_To be done:_ Recast everything in the records from the line containing "Task: Click the custom fields value input" down to the line containing "point(706,256)", both lines included, as a numbered list, skipping blank lines and leaving out the pictures.

_Dataset records:_
==================================================

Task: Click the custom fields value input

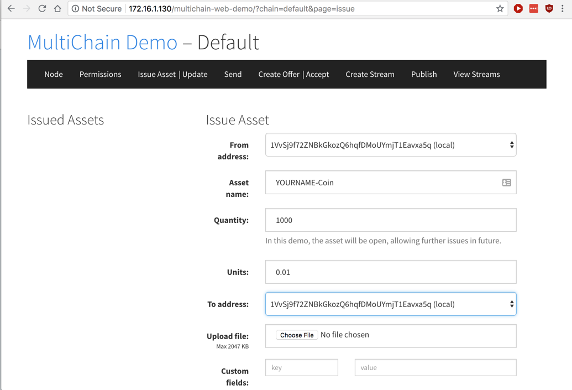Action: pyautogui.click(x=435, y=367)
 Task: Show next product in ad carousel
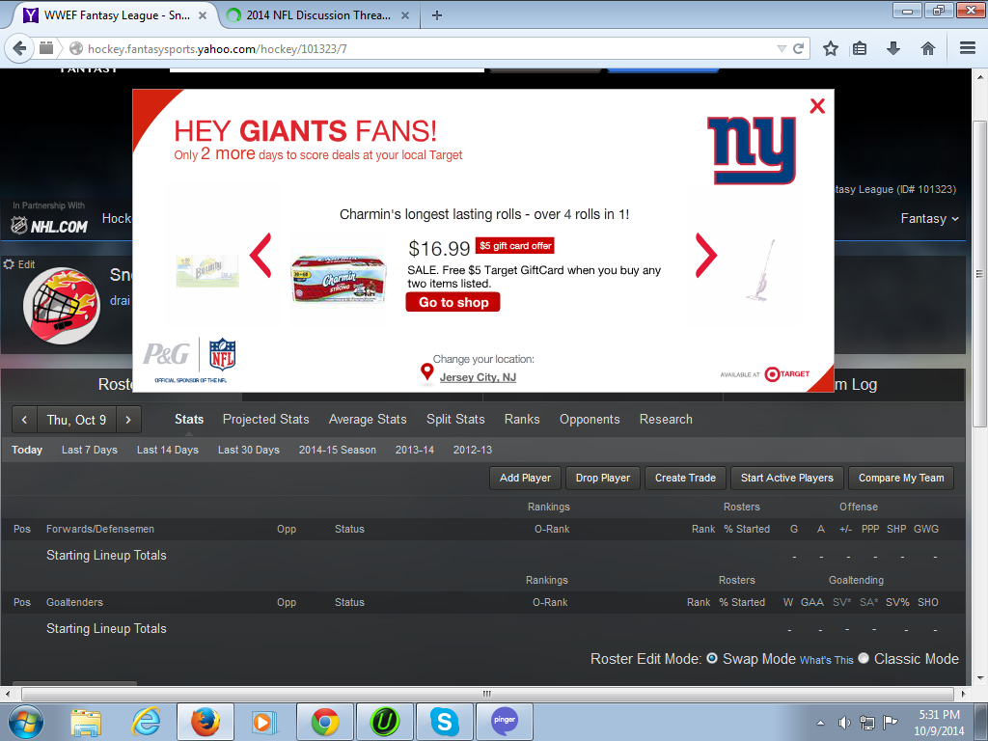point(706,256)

==================================================

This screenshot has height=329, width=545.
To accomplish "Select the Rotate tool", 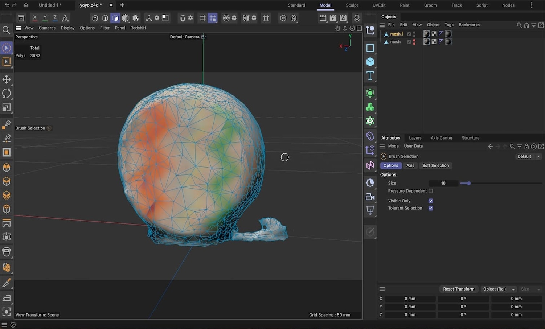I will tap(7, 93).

==================================================

_Result of this task:_
1. Task: Click the custom fields value input
2. Action: pyautogui.click(x=435, y=367)
3.  Task: Show next product in ad carousel
4. point(706,256)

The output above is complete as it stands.